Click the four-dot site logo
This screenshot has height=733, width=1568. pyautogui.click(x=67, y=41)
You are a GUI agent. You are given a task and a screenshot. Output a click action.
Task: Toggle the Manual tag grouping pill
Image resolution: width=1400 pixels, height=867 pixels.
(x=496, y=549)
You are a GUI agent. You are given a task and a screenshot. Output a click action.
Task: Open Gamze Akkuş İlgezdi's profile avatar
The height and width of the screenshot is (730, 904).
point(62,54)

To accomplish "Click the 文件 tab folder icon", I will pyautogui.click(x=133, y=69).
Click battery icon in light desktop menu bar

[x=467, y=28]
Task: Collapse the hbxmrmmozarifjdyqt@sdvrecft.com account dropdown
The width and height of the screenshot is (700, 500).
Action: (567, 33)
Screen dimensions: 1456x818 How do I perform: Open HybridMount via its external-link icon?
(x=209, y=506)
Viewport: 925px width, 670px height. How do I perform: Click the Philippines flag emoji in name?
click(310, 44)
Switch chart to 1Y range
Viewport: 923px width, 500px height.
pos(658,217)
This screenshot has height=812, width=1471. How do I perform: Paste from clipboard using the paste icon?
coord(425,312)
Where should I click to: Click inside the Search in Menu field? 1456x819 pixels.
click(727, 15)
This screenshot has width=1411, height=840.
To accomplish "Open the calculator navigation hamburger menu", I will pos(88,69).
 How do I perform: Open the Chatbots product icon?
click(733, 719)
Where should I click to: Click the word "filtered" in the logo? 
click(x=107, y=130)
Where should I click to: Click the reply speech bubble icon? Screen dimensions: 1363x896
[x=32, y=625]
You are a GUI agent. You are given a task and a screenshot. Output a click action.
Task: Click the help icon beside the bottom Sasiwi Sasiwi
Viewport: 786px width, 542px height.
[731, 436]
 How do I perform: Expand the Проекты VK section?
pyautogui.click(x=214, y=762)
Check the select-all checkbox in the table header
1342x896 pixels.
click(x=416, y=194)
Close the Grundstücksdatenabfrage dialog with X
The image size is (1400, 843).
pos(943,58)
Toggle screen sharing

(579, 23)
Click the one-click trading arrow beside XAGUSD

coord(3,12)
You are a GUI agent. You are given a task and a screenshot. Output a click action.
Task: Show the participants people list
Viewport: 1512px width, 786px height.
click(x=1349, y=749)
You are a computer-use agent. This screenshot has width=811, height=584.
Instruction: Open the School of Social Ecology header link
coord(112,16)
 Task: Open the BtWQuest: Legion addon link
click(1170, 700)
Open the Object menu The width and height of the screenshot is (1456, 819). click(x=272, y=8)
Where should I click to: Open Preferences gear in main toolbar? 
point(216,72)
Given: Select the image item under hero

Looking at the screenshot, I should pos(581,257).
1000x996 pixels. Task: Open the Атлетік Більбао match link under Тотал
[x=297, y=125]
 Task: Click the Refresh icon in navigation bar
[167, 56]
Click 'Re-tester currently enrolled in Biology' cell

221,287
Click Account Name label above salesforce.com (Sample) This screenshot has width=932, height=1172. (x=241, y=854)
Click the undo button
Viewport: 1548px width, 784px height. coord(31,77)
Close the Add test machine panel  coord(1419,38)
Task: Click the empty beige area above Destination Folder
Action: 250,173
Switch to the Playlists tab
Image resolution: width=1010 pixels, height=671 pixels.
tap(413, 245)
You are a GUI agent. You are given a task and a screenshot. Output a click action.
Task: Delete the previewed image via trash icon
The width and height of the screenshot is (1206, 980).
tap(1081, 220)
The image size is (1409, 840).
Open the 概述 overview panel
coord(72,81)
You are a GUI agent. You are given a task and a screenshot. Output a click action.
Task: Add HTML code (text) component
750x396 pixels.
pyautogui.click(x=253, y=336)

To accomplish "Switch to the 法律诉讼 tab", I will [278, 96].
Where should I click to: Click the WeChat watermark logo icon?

────────────────

### WHAT THE EXERCISE ASKS:
Copy out all of the data above word for word, without changing anything.

### SOLVED EXERCISE:
Click the four-dot site logo
This screenshot has height=733, width=1568. pyautogui.click(x=67, y=41)
You are a GUI agent. You are given a task and a screenshot. Output a click action.
Task: Toggle the Manual tag grouping pill
Image resolution: width=1400 pixels, height=867 pixels.
(x=496, y=549)
You are a GUI agent. You are given a task and a screenshot. Output a click action.
Task: Open Gamze Akkuş İlgezdi's profile avatar
The height and width of the screenshot is (730, 904).
point(62,54)

To accomplish "Click the 文件 tab folder icon", I will pyautogui.click(x=133, y=69).
Click battery icon in light desktop menu bar

[x=467, y=28]
Task: Collapse the hbxmrmmozarifjdyqt@sdvrecft.com account dropdown
The width and height of the screenshot is (700, 500).
Action: (567, 33)
Screen dimensions: 1456x818 How do I perform: Open HybridMount via its external-link icon?
(x=209, y=506)
Viewport: 925px width, 670px height. How do I perform: Click the Philippines flag emoji in name?
click(310, 44)
Switch chart to 1Y range
Viewport: 923px width, 500px height.
pos(658,217)
This screenshot has height=812, width=1471. How do I perform: Paste from clipboard using the paste icon?
coord(425,312)
Where should I click to: Click inside the Search in Menu field? 1456x819 pixels.
click(727, 15)
This screenshot has width=1411, height=840.
To accomplish "Open the calculator navigation hamburger menu", I will pos(88,69).
 How do I perform: Open the Chatbots product icon?
click(733, 719)
Where should I click to: Click the word "filtered" in the logo? 
click(x=107, y=130)
Where should I click to: Click the reply speech bubble icon? Screen dimensions: 1363x896
[x=32, y=625]
You are a GUI agent. You are given a task and a screenshot. Output a click action.
Task: Click the help icon beside the bottom Sasiwi Sasiwi
Viewport: 786px width, 542px height.
[731, 436]
 How do I perform: Expand the Проекты VK section?
pyautogui.click(x=214, y=762)
Check the select-all checkbox in the table header
1342x896 pixels.
click(x=416, y=194)
Close the Grundstücksdatenabfrage dialog with X
The image size is (1400, 843).
pos(943,58)
Toggle screen sharing

(579, 23)
Click the one-click trading arrow beside XAGUSD

coord(3,12)
You are a GUI agent. You are given a task and a screenshot. Output a click action.
Task: Show the participants people list
Viewport: 1512px width, 786px height.
click(x=1349, y=749)
You are a computer-use agent. This screenshot has width=811, height=584.
Instruction: Open the School of Social Ecology header link
coord(112,16)
 Task: Open the BtWQuest: Legion addon link
click(1170, 700)
Open the Object menu The width and height of the screenshot is (1456, 819). click(x=272, y=8)
Where should I click to: Open Preferences gear in main toolbar? 
point(216,72)
Given: Select the image item under hero

Looking at the screenshot, I should pos(581,257).
1000x996 pixels. Task: Open the Атлетік Більбао match link under Тотал
[x=297, y=125]
 Task: Click the Refresh icon in navigation bar
[167, 56]
Click 'Re-tester currently enrolled in Biology' cell

221,287
Click Account Name label above salesforce.com (Sample) This screenshot has width=932, height=1172. (x=241, y=854)
Click the undo button
Viewport: 1548px width, 784px height. coord(31,77)
Close the Add test machine panel  coord(1419,38)
Task: Click the empty beige area above Destination Folder
Action: 250,173
Switch to the Playlists tab
Image resolution: width=1010 pixels, height=671 pixels.
tap(413, 245)
You are a GUI agent. You are given a task and a screenshot. Output a click action.
Task: Delete the previewed image via trash icon
The width and height of the screenshot is (1206, 980).
tap(1081, 220)
The image size is (1409, 840).
Open the 概述 overview panel
coord(72,81)
You are a GUI agent. You are given a task and a screenshot. Output a click action.
Task: Add HTML code (text) component
750x396 pixels.
pyautogui.click(x=253, y=336)

To accomplish "Switch to the 法律诉讼 tab", I will [278, 96].
Where should I click to: Click the WeChat watermark logo icon?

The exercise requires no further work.